REl - 0600311-74.2024.6.21.0076 - Voto Relator(a) - Sessão: 15/09/2025 00:00 a 16/09/2025 23:59

VOTO

A sentença de desaprovação acolheu integralmente o parecer conclusivo, devido à existência de falhas não sanadas: a) aplicação irregular de recursos do Fundo Especial de Financiamento de Campanha (FEFC) no valor de R$ 950,00, referentes à contratação de mão de obra sem comprovação adequada do preço e do período de prestação dos serviços, o que inviabilizou a aferição das horas efetivamente trabalhadas por Nicéia, Adriana e Luiz Augusto; e b) sobra de campanha não recolhida ao partido, no valor de R$ 157,14, relativa a créditos remanescentes de pagamento realizado ao Facebook com recursos próprios.

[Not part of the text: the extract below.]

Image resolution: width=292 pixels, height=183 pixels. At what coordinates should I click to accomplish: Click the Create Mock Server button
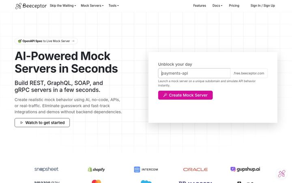tap(185, 95)
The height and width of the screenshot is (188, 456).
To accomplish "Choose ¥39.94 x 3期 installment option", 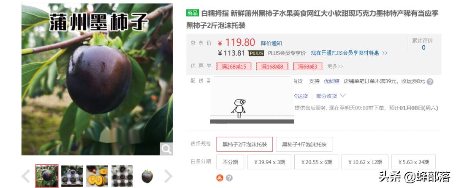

Embora a Procuradoria Regional Eleitoral compreenda que o valor de R$ 950,00 do FEFC está aquém do patamar definido pelo legislador como quantia módica (R$ 1.064,10), consagrado pela jurisprudência como justificador da aposição somente de ressalvas nas contas à luz dos princípios da razoabilidade e da proporcionalidade, o montante total das irregularidades, na verdade, é superior.

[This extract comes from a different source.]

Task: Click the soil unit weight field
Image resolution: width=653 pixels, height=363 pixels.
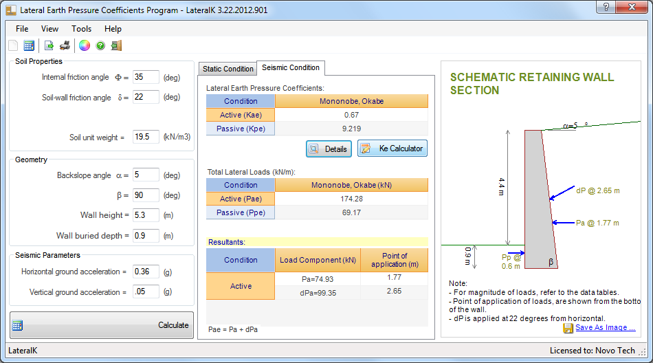Action: [x=146, y=137]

Ao contrário do que entendeu o órgão ministerial, as duas falhas atingem o total de R$ 1.107,14, correspondente a 23,79% dos recursos movimentados na campanha (R$ 4.654,00), o que levou à desaprovação das contas com base no art. 74, inc. III, da Resolução TSE n. 23.607/19.

As razões recursais são insuficientes para a reforma da sentença, pois apenas se alega que o período de trabalho ou o detalhamento das horas prestadas configuraria mera impropriedade formal e que o valor absoluto das irregularidades apuradas (R$ 1.107,14) é módico, não há má-fé ou desvio de finalidade.

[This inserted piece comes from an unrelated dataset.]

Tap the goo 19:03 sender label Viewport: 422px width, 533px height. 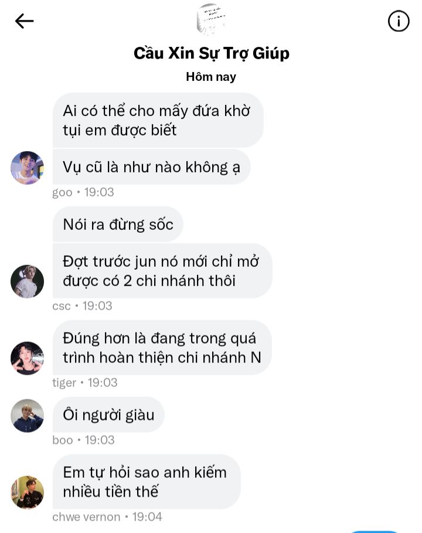coord(83,192)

Contudo, é devida a desaprovação das contas por falta de observância dos requisitos exigidos pelo art. 35, § 12, da Resolução TSE n. 23.607/19: “As despesas com pessoal devem ser detalhadas com a identificação integral das pessoas prestadoras de serviço, dos locais de trabalho, das horas trabalhadas, da especificação das atividades executadas e da justificativa do preço contratado.”

A sentença destacou que, mesmo após oportunizada a apresentação de documentos complementares, não foram juntados comprovantes hábeis a demonstrar a efetiva prestação dos serviços contratados com verbas públicas, o que comprometeu a transparência e a regularidade das contas.

De fato, o documento apresentado não atendeu integralmente ao disposto no § 12 do art. 35 da Resolução TSE n. 23.607/19.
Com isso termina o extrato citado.